> THE REQUEST:
Please find every line in the records below that contains the word "icon" and copy each one.
-- start --
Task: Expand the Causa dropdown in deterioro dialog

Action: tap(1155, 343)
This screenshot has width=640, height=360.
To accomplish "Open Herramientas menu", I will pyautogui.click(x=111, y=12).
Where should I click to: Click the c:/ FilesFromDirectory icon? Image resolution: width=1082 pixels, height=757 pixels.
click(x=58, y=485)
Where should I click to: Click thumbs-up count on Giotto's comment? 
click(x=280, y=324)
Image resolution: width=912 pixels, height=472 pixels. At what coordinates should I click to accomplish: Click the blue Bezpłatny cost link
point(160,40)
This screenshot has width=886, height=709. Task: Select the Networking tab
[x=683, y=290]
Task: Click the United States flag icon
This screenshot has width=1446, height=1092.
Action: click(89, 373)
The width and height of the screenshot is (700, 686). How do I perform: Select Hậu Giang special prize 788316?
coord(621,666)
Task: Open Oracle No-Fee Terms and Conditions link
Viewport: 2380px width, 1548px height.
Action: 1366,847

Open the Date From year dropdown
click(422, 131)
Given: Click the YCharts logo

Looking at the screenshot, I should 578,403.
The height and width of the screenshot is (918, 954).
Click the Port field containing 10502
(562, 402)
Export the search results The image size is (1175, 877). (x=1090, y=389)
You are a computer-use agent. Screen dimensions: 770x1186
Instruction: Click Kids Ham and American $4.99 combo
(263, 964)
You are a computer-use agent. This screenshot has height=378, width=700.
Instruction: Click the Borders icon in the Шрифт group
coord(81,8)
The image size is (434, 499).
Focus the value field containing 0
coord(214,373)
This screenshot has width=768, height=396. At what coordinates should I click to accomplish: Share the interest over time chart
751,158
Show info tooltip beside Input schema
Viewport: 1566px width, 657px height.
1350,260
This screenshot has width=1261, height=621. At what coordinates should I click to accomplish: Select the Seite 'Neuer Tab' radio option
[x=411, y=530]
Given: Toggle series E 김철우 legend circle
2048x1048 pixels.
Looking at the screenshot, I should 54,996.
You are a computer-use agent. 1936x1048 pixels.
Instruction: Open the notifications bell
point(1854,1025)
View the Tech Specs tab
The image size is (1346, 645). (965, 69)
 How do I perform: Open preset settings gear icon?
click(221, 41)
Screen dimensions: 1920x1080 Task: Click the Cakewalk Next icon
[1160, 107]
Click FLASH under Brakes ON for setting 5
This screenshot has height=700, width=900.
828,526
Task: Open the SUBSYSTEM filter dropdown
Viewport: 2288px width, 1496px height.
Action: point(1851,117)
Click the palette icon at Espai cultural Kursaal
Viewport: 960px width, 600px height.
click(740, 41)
-- end --
> REPLY TO THE TASK:
Where should I click to: Click the c:/ FilesFromDirectory icon? Image resolution: width=1082 pixels, height=757 pixels.
Task: Click the United States flag icon
Instruction: Click the Borders icon in the Шрифт group
 How do I perform: Open preset settings gear icon?
Screen dimensions: 1920x1080 Task: Click the Cakewalk Next icon
Click the palette icon at Espai cultural Kursaal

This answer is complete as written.